All through October, the community was exposed to an abundance of much needed breast cancer awareness and education. “Save the Ta-Ta’s” became a mantra magnetized to several vehicles. November is Prostate Cancer awareness month. This month, lets concentrate on our men and keeping them healthy. It is important to know the signs and symptoms, the importance of regular exams and the latest in treatments. Because, we all know that behind every great man is a fantastic significant other!
Symptoms are important to pay attention to. This is one case where as a health care provider,I am happy that men are often quite aware of what goes on in and around their penis’. Primarily, a man starts to experience problems urinating. This can include increased frequency or interruption in flow. The man should seek attention especially if he noctices blood in his urine or semen, and if there is any pain at all with urination or ejaculation. Another sign that something may be amiss is the presence of soreness in his lower back or pelvic girdle. These symptoms may also be signs of other conditions. So, it is important not to jump to conclusions before going to your health care provider for further evaluation.
Men are most often diagnosed around the age of 69 years old. If they are of african american decent, they have a 40 % greater chance of aquiring prostate cancer. Family history and where the man lives also influence the likelihood of contracting this type of cancer. There is no definitive way of knowing how to prevent the disease, but early screening and detection is defintely a lifesaver. The American Cancer Society also recommends a healthy lifestyle, including low fat diet, full of fruits and vegetables as helpful in preventing cancer.
When going to your health care provider, what should you or your man expect? The patient will get a general physical exam. Some providers will manually assess the prostate through the rectum. However, this tecnique is debated.
Another way to screen for prostate cancer is through the blood. The health care provider will order a PSA and DRE to be drawn. Most labs will have results back to your health care provider within a week or two. How often to undergo screening is on a case by case basis, but is usually every 5- 10 years. The lab testing has been debated over the years. However, it is still considered an imperative part of prostate cancer screening.
PSA Test Reduces Risk of Spread if Prostate Cancer Strikes http://www.pcf.org/site/c.leJRIROrEpH/b.6356835/k.CD42/PSA_Test_Reduces_Risk_of_Spread_if_Prostate_Cancer_Strikes.htm
The idea of having prostate cancer is definitely scary. However, like most health concerns, the quicker it is detected, the easier the course will be. Therapy will not have to be as extensive and the disease does not have to be as deadly as it once was. The prostatce caner foundation suggests that families and loved ones get involved in support groups. These groups are prime spots to gather the best and most accurate information about the disease and treatment options in your area. Links with your local prostate cancer support group can be found at your local health center or at www. pcf.org
So, you have already taken care of your “ta-ta’s” last month men, so this month take care of your prostates. This month there are several organizations offering free screening. There is no excuse. It will save you from having to go through more extensive treatments or surgery if prostate cancer is looked for when it is too late. No one is immune to the risk of getting cancer. So make the right move and get your PSA and DRE tested.

◆ ◆ ◆ ◆

- [Task goal]: Reproduce the prostate cancer article word for word, from "Men are most" up to and including "tecnique is debated.". The material from here on has nothing to do with the prostate cancer article.

- [Supplied data]:
◆ ◆ ◆ ◆

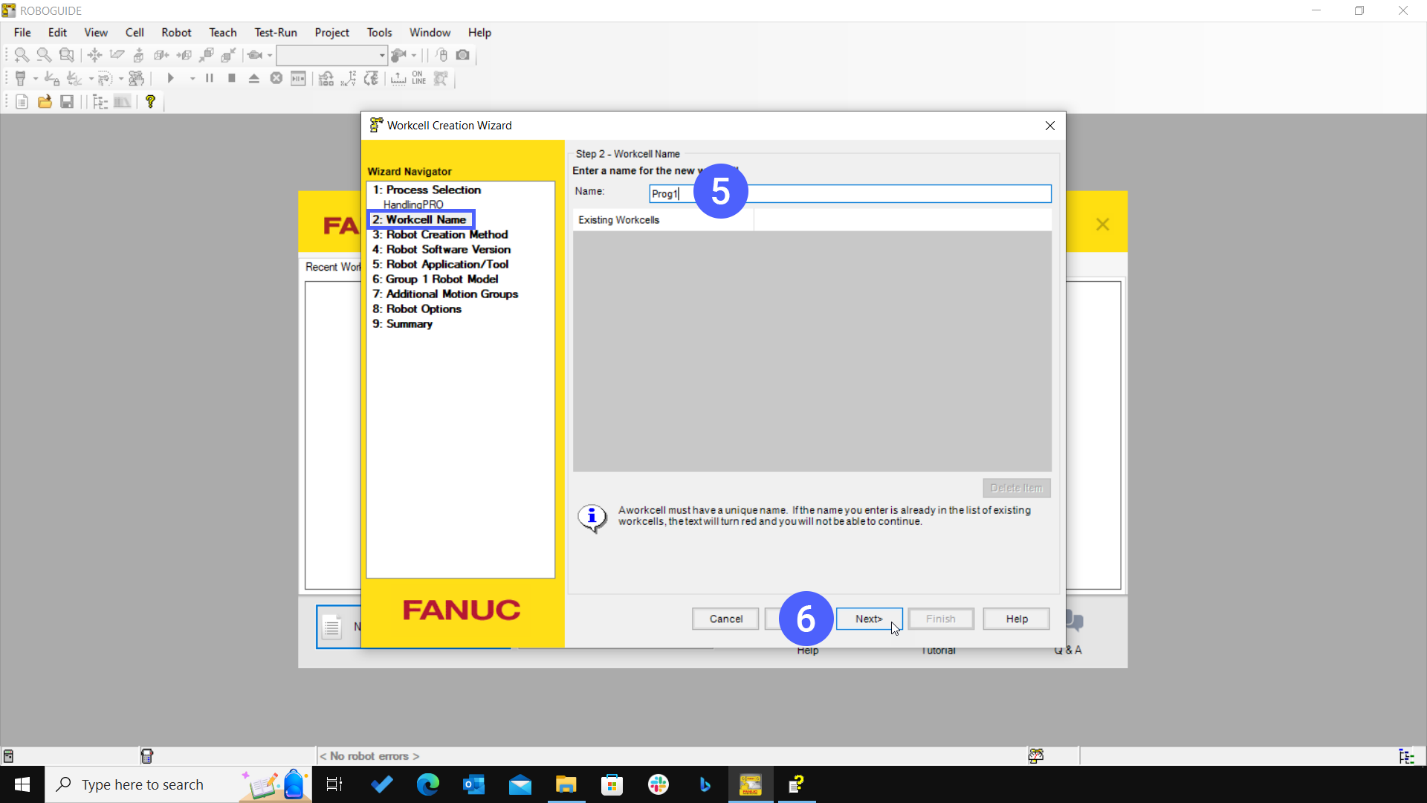Take a screenshot with the camera icon
Viewport: 1427px width, 803px height.
coord(461,55)
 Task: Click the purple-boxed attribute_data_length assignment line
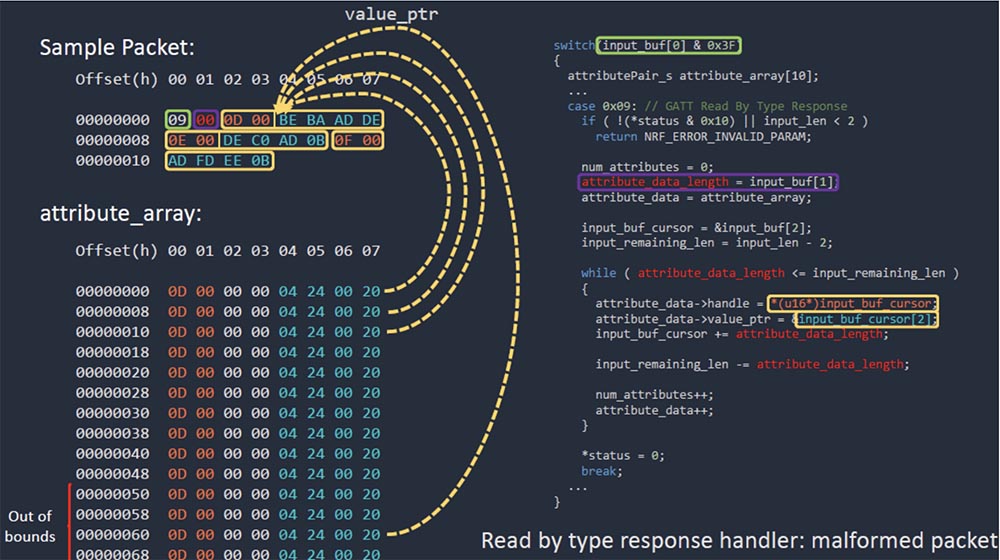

◆ ◆ ◆ ◆

- [Answer to the problem]:
Men are most often diagnosed around the age of 69 years old. If they are of african american decent, they have a 40 % greater chance of aquiring prostate cancer. Family history and where the man lives also influence the likelihood of contracting this type of cancer. There is no definitive way of knowing how to prevent the disease, but early screening and detection is defintely a lifesaver. The American Cancer Society also recommends a healthy lifestyle, including low fat diet, full of fruits and vegetables as helpful in preventing cancer.
When going to your health care provider, what should you or your man expect? The patient will get a general physical exam. Some providers will manually assess the prostate through the rectum. However, this tecnique is debated.